In the next dialog, predict song for 60 seconds starting after your manual annotations:

  • Set Start seconds to 18 and End seconds to 78.

  • Make sure that Proof reading mode is enabled. That way, annotations created by the network will be assigned names ending in _proposals - in our case sine_proposals and pulse_proposals. The proposals will be transformed into proper sine and pulse annotations during proof reading.

  • Enable Fill gaps shorter than (seconds) and Delete segments shorter than (seconds) by unchecking both check boxes.


Fig. 11 Predict in proof-reading mode on the next 60 seconds.

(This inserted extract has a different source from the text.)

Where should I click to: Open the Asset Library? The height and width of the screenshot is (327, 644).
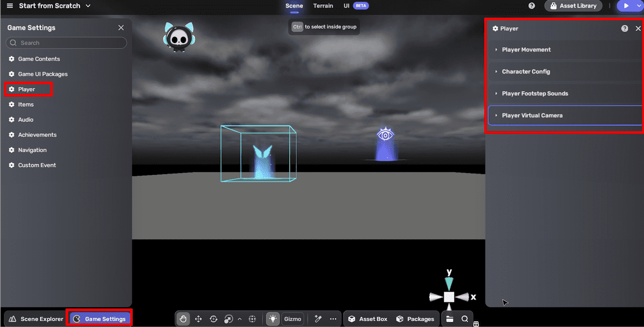[x=574, y=6]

In contrast to training, prediction is very fast, and does not require a GPU—should finish within 30 seconds. The proposed annotations should be already good — most pulses should be correctly detected. Sine song is harder to predict and will likely be often missed or chopped up into multiple segments with gaps in between.

Proof reading

To turn the proposals into proper annotations, fix and approve them. Correct any prediction errors—add missing annotations, remove false positive annotations, adjust the timing of annotations. Once you have corrected all errors in the view, approve annotations with G or H for approving only the active or all song types, respectively. This will rename the proposals in the view to the original names (for instance, sine_proposals -> sine).

Go back to “Export”

Once all proposals have been approved, export all annotations (now between 0 and 78 seconds), make a new dataset, train, predict, and repeat. If prediction performance is adequate, fully train the network, this time using a completely new recording as the test set (TODO: add option to specify a file as the test set to the “Make dataset” dialog) and with a larger number of epochs.